De plus, il est évident que c'était un genre de cours très souple quant aux heures de cours et qu'aucune date n'avait été fixée pour son achèvement. On ne peut pas considérer ce cours comme étant semblable à un cours artisanal ou universitaire. Il est certainement différent d'un cours imposé qu'il aurait été obligé de suivre. Il s'agit plutôt d'un cours de formation personnelle qu'il a suivi de son propre chef. Il ne fait aucun doute que le cours était pour lui d'importance secondaire par rapport à sa recherche d'un emploi à plein temps.
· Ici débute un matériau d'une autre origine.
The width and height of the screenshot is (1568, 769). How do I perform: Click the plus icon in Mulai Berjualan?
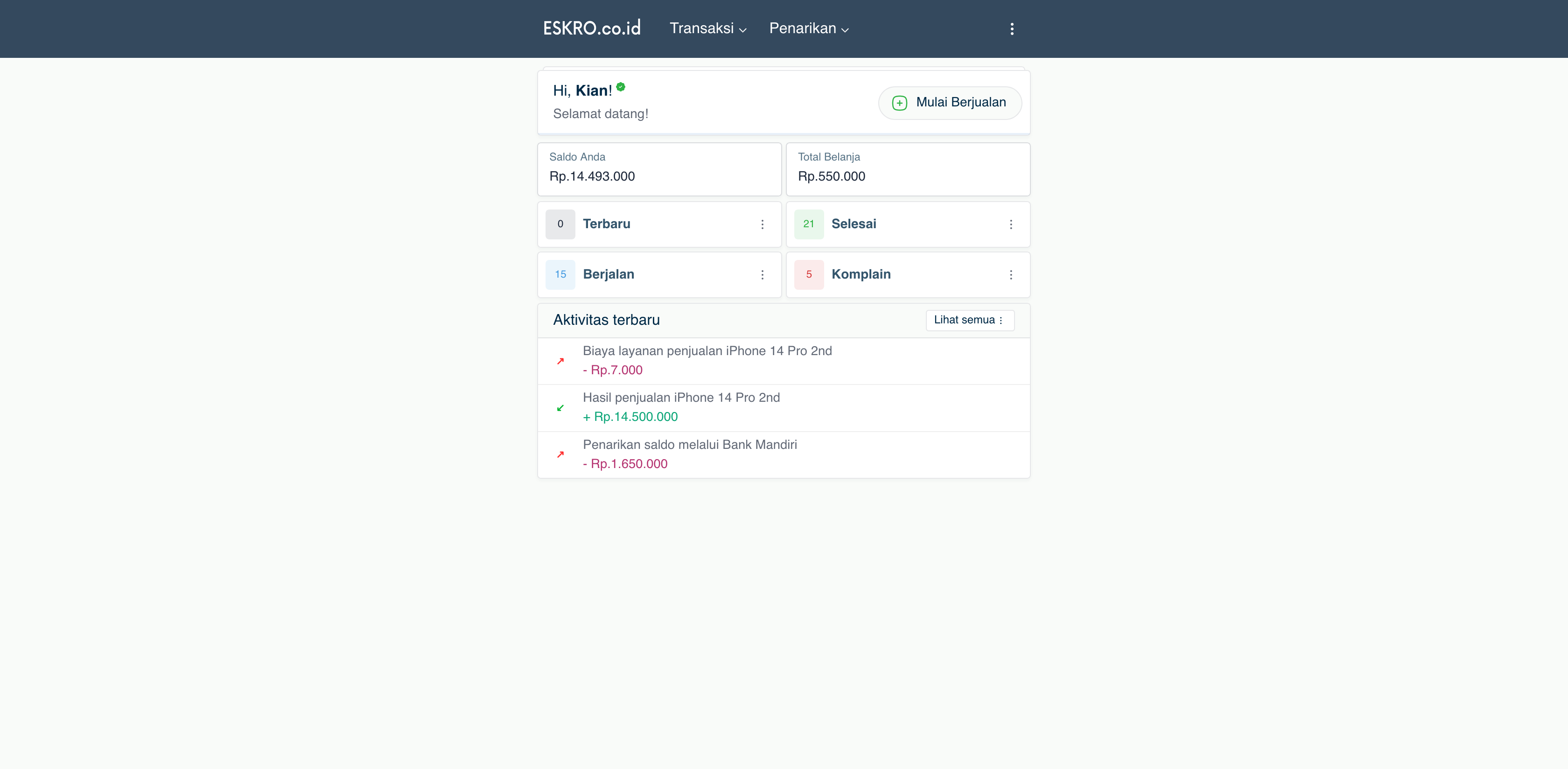coord(899,103)
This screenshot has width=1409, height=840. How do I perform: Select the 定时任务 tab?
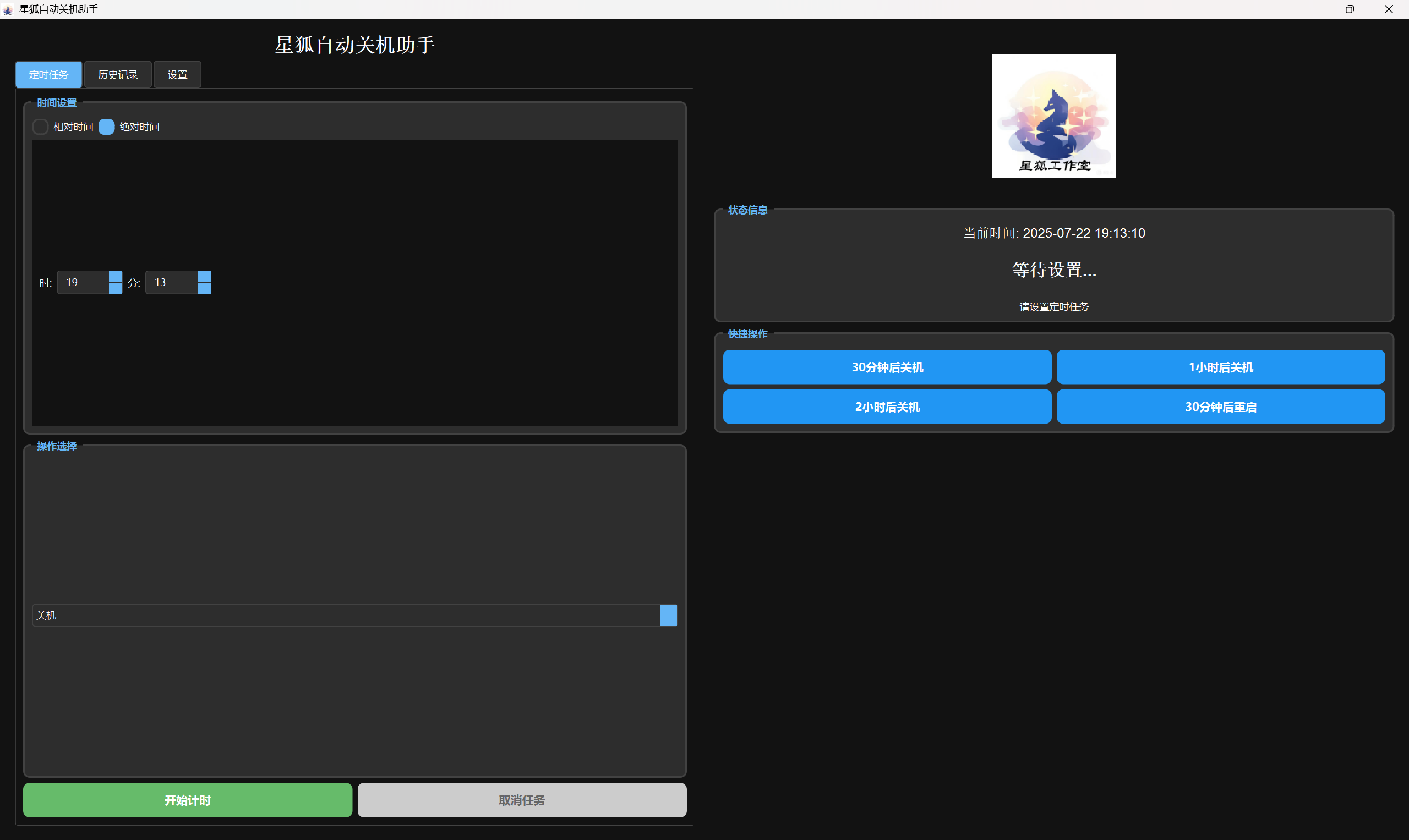point(48,75)
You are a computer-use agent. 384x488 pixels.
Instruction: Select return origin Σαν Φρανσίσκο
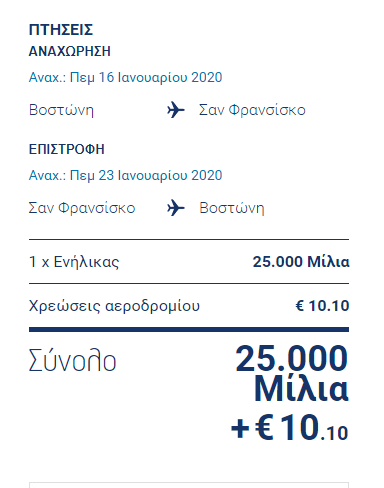(82, 208)
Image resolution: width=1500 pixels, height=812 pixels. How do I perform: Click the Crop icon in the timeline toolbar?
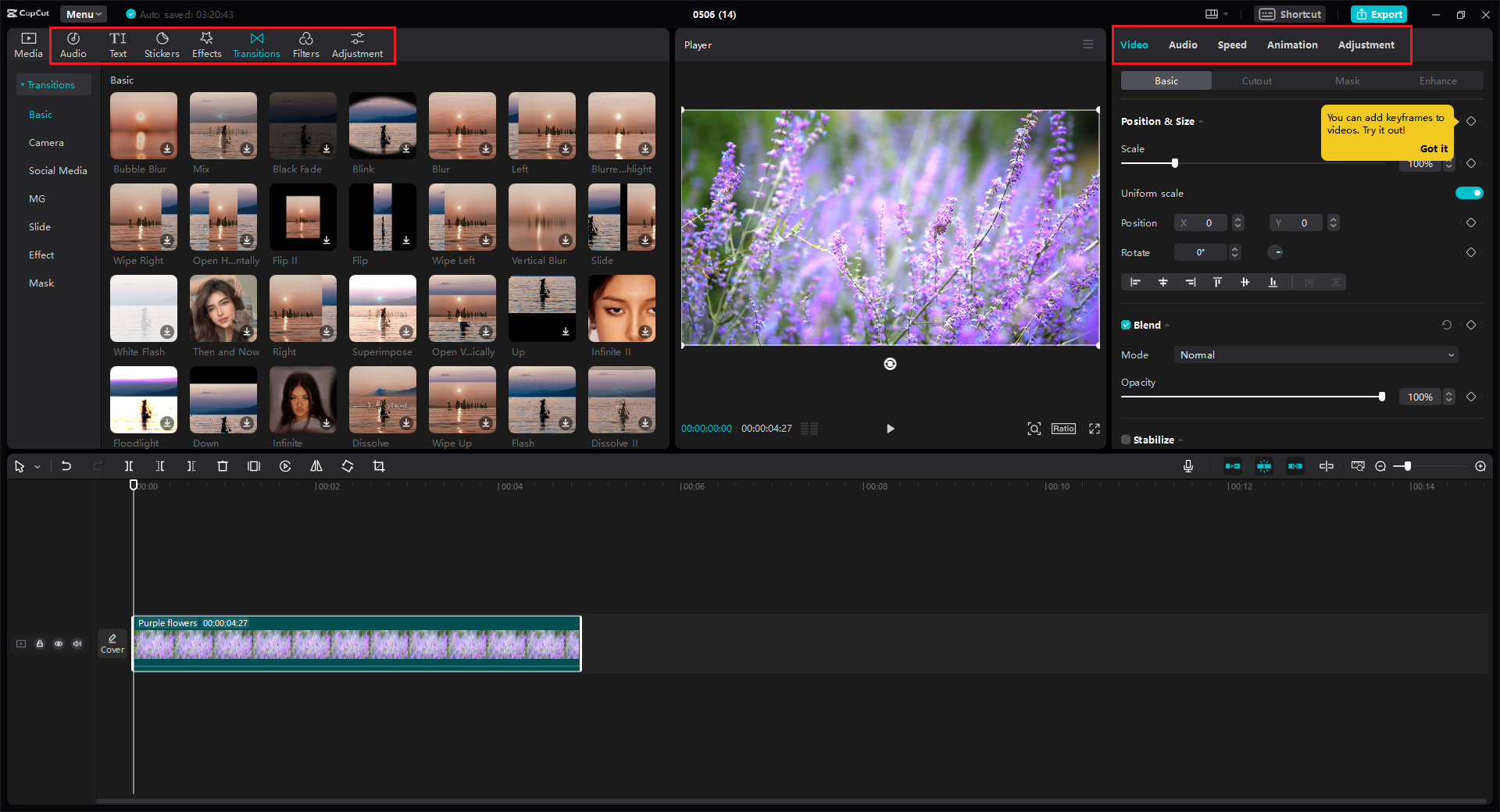click(379, 466)
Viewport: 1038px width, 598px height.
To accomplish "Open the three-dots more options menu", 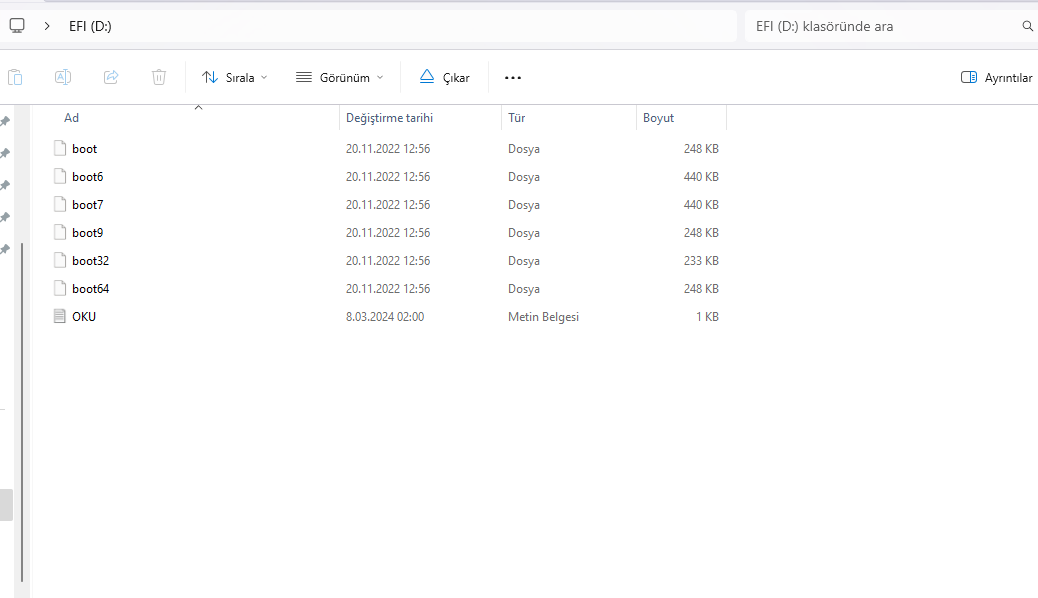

Il y a un certain appui dans la jurisprudence selon lequel il faut regarder l'intérêt véritable de l'étudiant. Il ne suffit pas, bien sûr, que l'étudiant dise qu'il abandonnera le cours s'il trouve un emploi à plein temps. Cela ne s'applique pas au cas présent comme le confirment les recherches d'emplois. (Voir par exemple, Moore, CUB 10415, une décision du juge Reed, Mosher, CUB 19821 (juge Mackay), Fountain, CUB 9793 (juge Reed), Faye, CUB 11075 (juge Strayer), Edwards, CUB 18559 (juge en chef adjoint Jerome) et Riess, CUB 18492 (juge Rouleau).
Il y a aussi une jurisprudence selon laquelle un délai raisonnable devrait être accordé pour trouver un emploi : CUB 11679A, juge Deneault, CUB 12697, Doiron (juge Rouleau).
Pour terminer, je conclus que, à la lumière des faits inhabituels du cas présent, le conseil arbitral n'a prêté une attention suffisante ni à la documentation déposée par le prestataire ayant rapport au fait que celui-ci travaillait et suivait un cours en même temps, ni au genre inhabituel de cours, ni à l'intention véritable de l'appelant d'abandonner ce cours, ou du moins de l'achever plus tard, s'il trouvait un emploi à plein temps qu'il cherchait sincèrement. La décision du conseil arbitral est donc absurde au niveau des faits et mal fondée en droit à la lumière de l'importante jurisprudence. La soi-disant restriction sur le salaire qu'il chercherait a obtenir dans un genre d'emploi dans une pépinière n'est pas importante.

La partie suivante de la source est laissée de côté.